Pixel coordinate grounding data:
- Opening Delimiter -

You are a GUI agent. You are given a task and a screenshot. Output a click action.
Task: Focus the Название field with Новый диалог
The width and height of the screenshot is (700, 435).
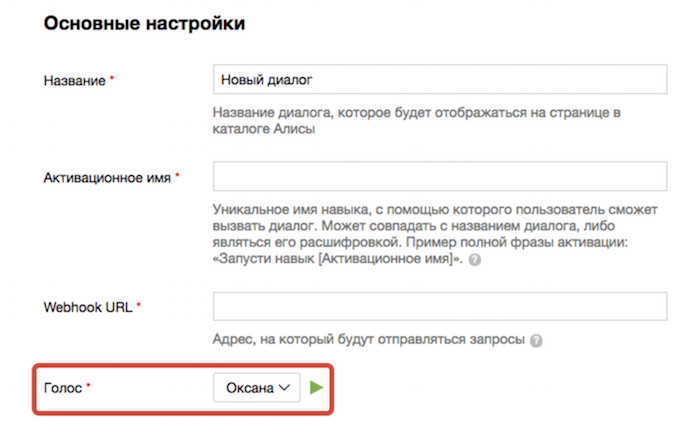(x=440, y=79)
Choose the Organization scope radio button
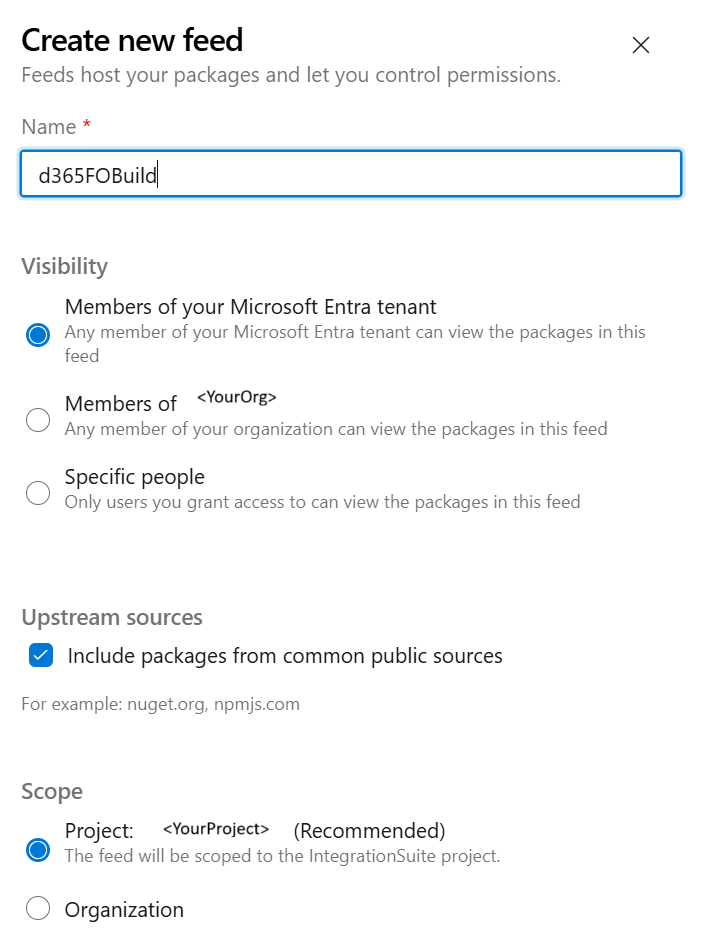 (x=38, y=909)
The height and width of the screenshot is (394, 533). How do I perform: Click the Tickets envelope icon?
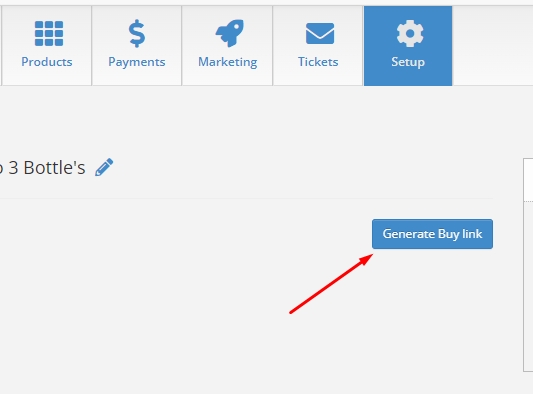tap(320, 34)
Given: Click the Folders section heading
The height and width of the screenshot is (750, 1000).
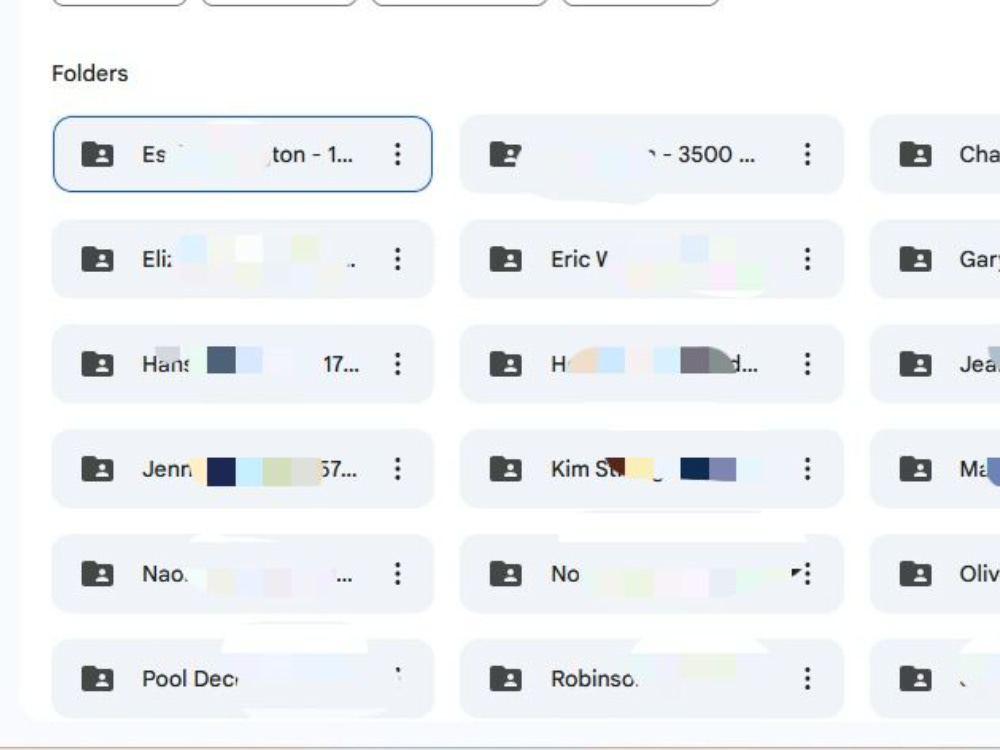Looking at the screenshot, I should coord(90,73).
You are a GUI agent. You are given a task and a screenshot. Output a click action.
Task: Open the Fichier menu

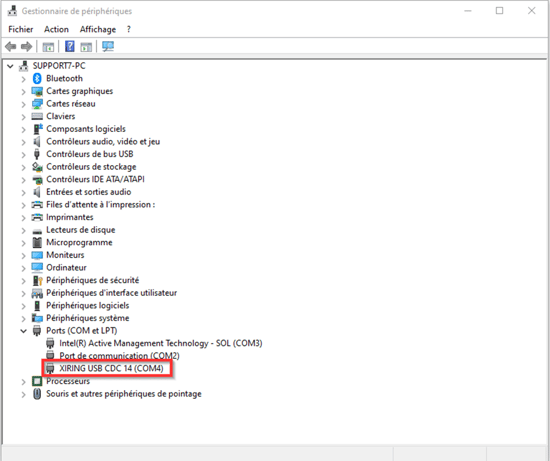click(21, 29)
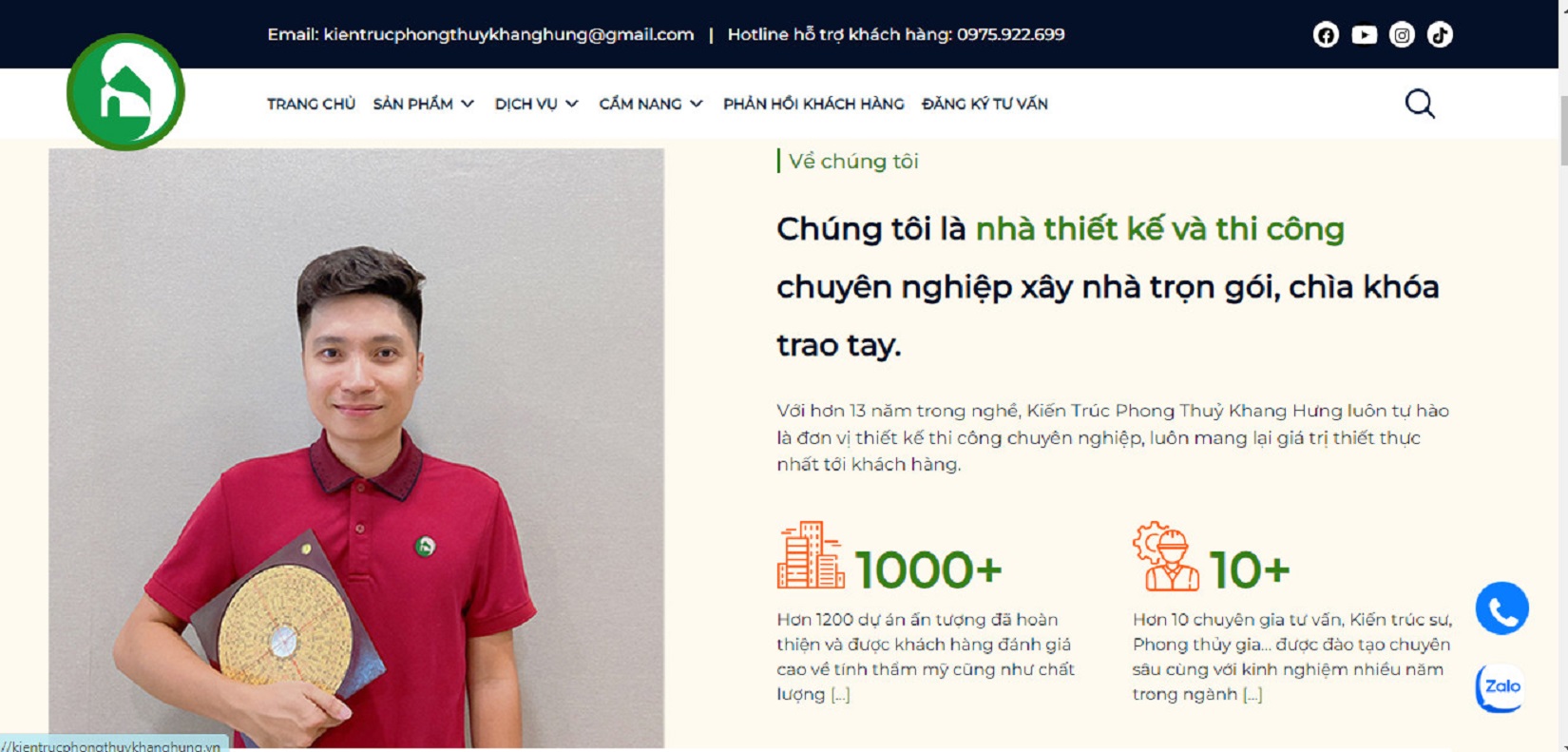The height and width of the screenshot is (752, 1568).
Task: Open PHẢN HỒI KHÁCH HÀNG menu item
Action: click(x=813, y=104)
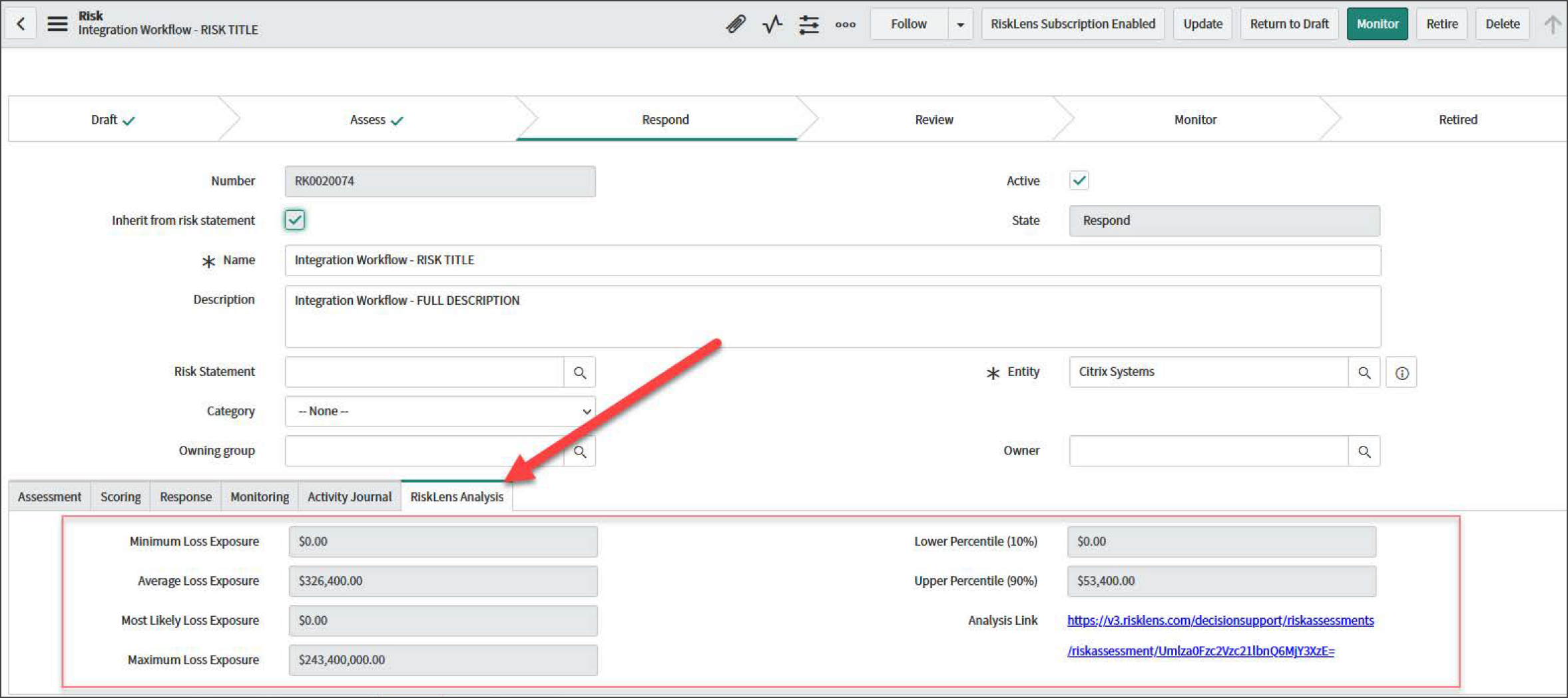1568x698 pixels.
Task: Toggle the Active checkbox
Action: pyautogui.click(x=1079, y=180)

- Closing Delimiter -

- **Exercise instructions**:
Copy out the data above exactly, except the pictures.

- **Answer section**:
You are a GUI agent. You are given a task and a screenshot. Output a click action.
Task: Focus the Название field with Новый диалог
The width and height of the screenshot is (700, 435).
(x=440, y=79)
Choose the Organization scope radio button
 (x=38, y=909)
The height and width of the screenshot is (394, 533). How do I perform: Click the Tickets envelope icon?
tap(320, 34)
Given: Click the Folders section heading
The height and width of the screenshot is (750, 1000).
Looking at the screenshot, I should coord(90,73).
You are a GUI agent. You are given a task and a screenshot. Output a click action.
Task: Open the Fichier menu

click(21, 29)
The height and width of the screenshot is (752, 1568).
Task: Open PHẢN HỒI KHÁCH HÀNG menu item
Action: click(x=813, y=104)
1568x698 pixels.
Task: Toggle the Active checkbox
Action: pyautogui.click(x=1079, y=180)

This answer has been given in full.